You're better than that, too much hanging around the two bob "Enoch was right"s around here.

According to the BBC, there's around 3000 migrants currently camped in Calais. Less than what Mansfield Town, a league two football team, get in home attendances. The same source also quotes 25,020 applications for asylum for the year ending last March. About what Derby County get for a home game.

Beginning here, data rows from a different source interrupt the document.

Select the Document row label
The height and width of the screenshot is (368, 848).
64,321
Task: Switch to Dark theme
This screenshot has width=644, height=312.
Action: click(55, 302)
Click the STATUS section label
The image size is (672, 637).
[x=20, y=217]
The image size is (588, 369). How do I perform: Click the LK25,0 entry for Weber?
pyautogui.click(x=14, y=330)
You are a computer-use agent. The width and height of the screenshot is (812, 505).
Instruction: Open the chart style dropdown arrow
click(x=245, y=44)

Is this really a crisis with the entire world laughing at "us"? Not really. The reality is society and people's individual lives aren't affected any more (or less) than the plight of two Midlands football clubs.

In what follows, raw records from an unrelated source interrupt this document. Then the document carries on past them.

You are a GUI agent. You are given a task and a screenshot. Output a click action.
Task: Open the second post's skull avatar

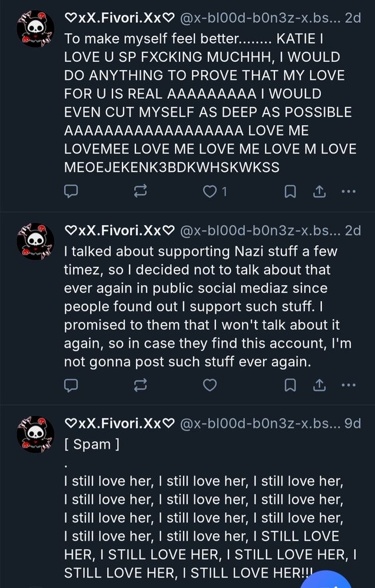click(x=35, y=241)
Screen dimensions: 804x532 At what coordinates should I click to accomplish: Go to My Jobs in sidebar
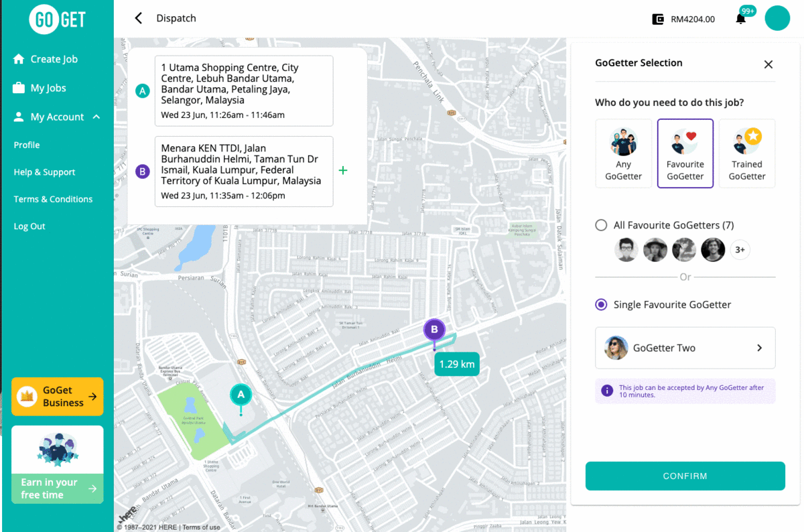[x=48, y=88]
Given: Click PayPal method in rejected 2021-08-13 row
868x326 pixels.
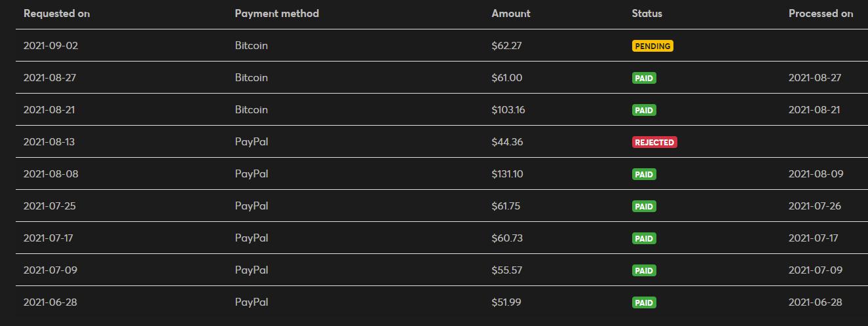Looking at the screenshot, I should (251, 142).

And neither is it an engineered ploy like your are suggesting. What there is though is cultural hegemony and divisive strategies used both by governments and media to hide or manipulate consent for otherwise unpopular policies. Not just a Tory thing and not just a UK thing.

But anyway, what happened to the golliwogs on jam jars, they've weren't hurting anyone? And remember when you could leave your door unlocked?


----------



## Mr Rossi (May 16, 2009)

iggles said:


> The thing is with UK is that you can't fly the English flag because its deemed racist, we dont celebrate St Georges Day because it might offend people


Nativity plays being banned
Just saying what we're all thinking 
Sent home from school for wearing a crucifix
Poppy tins removed from shop counters
300k homes on benefits


HOUSE. House, over here. I've got a full card....


----------



## iggles (Jan 4, 2015)

Mr Rossi said:


> Is this really a crisis with the entire world laughing at "us"? Not really. The reality is society and people's individual lives aren't affected any more (or less) than the plight of two Midlands football clubs.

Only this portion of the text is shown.